Dataset entries.
____________________

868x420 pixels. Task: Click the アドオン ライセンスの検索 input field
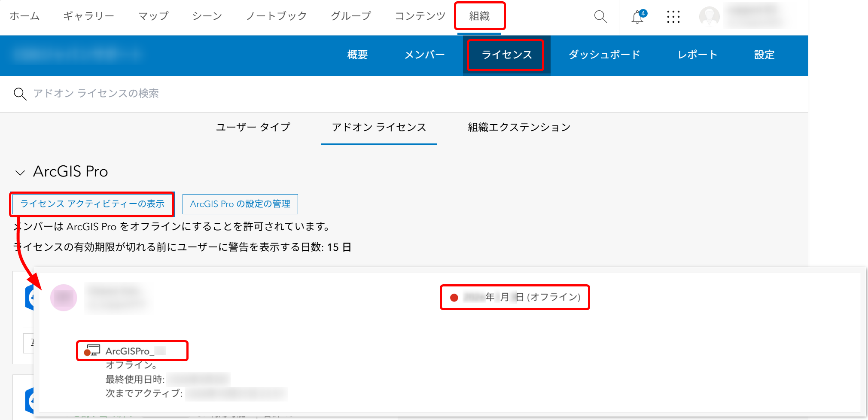(x=404, y=94)
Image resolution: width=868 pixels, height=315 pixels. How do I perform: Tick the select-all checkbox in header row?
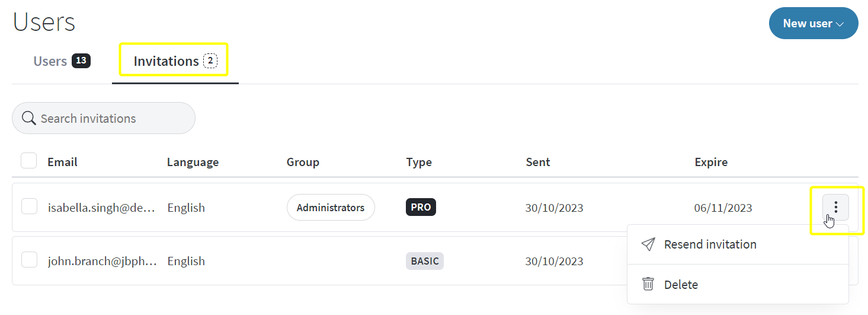pyautogui.click(x=29, y=161)
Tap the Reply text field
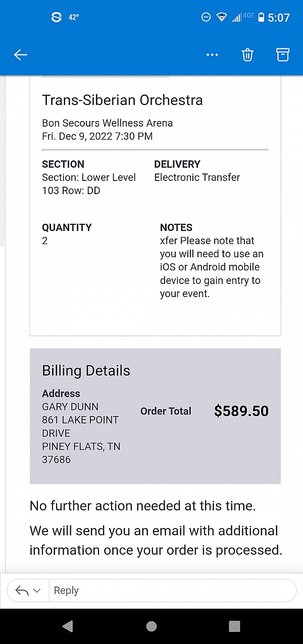The width and height of the screenshot is (303, 644). 172,591
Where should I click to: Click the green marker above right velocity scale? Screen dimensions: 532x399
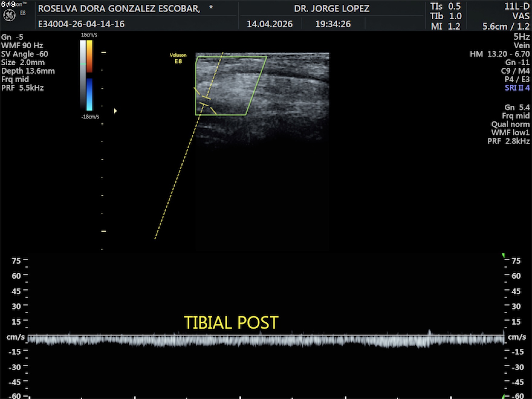503,256
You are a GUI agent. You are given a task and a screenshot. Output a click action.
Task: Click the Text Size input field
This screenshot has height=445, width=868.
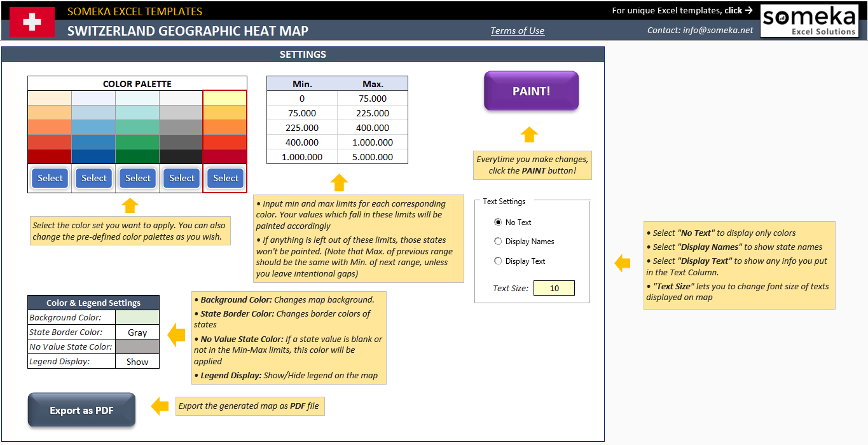(x=554, y=288)
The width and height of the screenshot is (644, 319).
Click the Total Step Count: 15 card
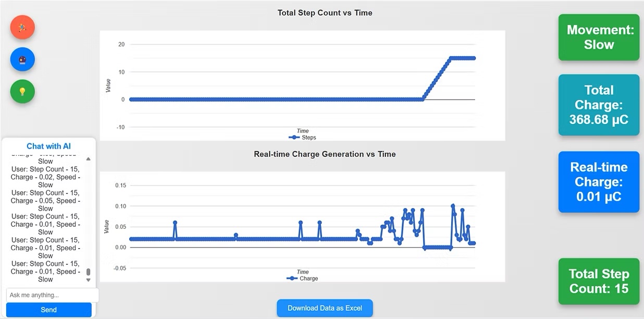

____________________

Work to be completed.
The job here is to write out the records exactly, pictures excluded.

Reply to the task.
868x420 pixels. Task: Click the アドオン ライセンスの検索 input field
(x=404, y=94)
Image resolution: width=868 pixels, height=315 pixels. How do I perform: Tick the select-all checkbox in header row?
pyautogui.click(x=29, y=161)
Tap the Reply text field
The width and height of the screenshot is (303, 644). 172,591
Where should I click to: Click the green marker above right velocity scale? Screen dimensions: 532x399
503,256
You are a GUI agent. You are given a task and a screenshot. Output a click action.
Task: Click the Text Size input field
This screenshot has height=445, width=868.
(x=554, y=288)
The width and height of the screenshot is (644, 319).
Click the Total Step Count: 15 card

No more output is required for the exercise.